Some classrooms have transformed a physical space in the classroom to create a conducive, lively and inviting space for reading. Reading corners contain a range of reading material and formats appropriate to the interests of the students.  

To make our reading curriculum inclusive to all students, we are guided by the following definition of reading: 

“reading may be interpreted as any activity that leads to the derivation of meanings from visual or tactile representation”

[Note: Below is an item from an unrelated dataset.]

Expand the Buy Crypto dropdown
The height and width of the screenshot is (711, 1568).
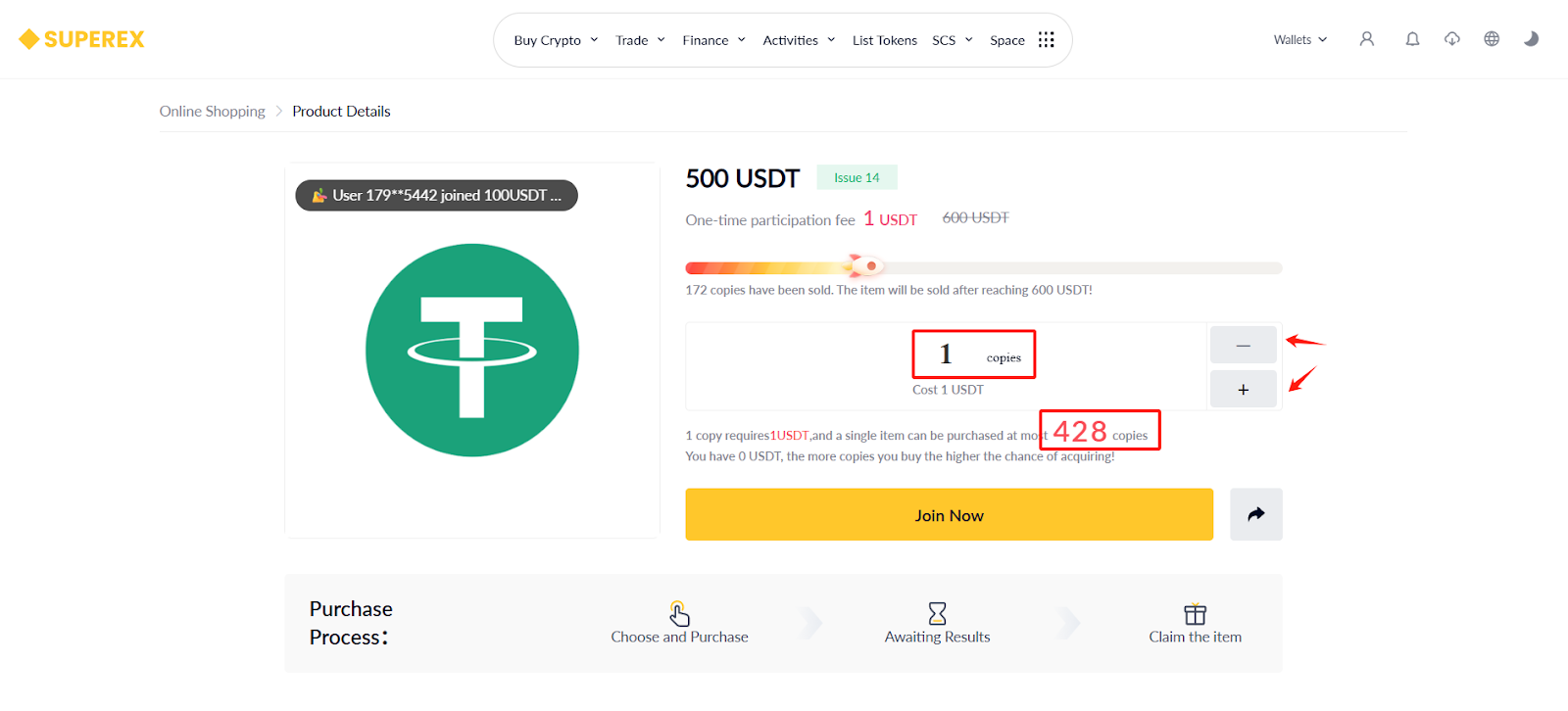556,40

This definition allows us to include the use of objects of reference, photographs and symbols as well as formal systems such as PECS (Picture Exchange Communication System), as reading. These may be accessed visually, orally or through touch and through these resources children learn that one thing can represent something else. 


Year 7 – All About Me

Who am I? 

My Home 

My Local Community

Year 8 – My Body Can

What Can I Do? 

What do I need?    

What can I change?

Year 9 – Voices and Choices

I Have a Voice

I Have Great Ideas    

I’m Ready

Year 10 – Risky Business: Managing risk in different places

Safety first    

My responsibilities  

Healthy habits

Year 11 – Bradford, Britain & Beyond

The Wider Community    

My Country    

The World about me

Year 12 – Ambitions and Aspirations

Investigating Employability     

Investigating health and wellbeing services    

Team communication

Year 13 – Entering Adulthood

Planning for Employability/ Next Steps    

Planning for positive health and wellbeing in adulthood    

Leadership skills in the community

Year 14 – Life After Southfield

Accessing Employability/ Next Steps    

Accessing health and wellbeing services independently    

Making a positive contribution to the wider community




Alongside the English curriculum we have also introduced the ‘Read, Write, Inc.’ phonics programme in Key stage 3. For this, all students are assessed and placed into sets for targeted learning.   


Students in Southfield sixth form will work towards an NCFE Entry level Functional Skills qualification. There are 3 levels so that students can progress through. Each qualification is based on assessments in reading, writing and speaking & listening/communication.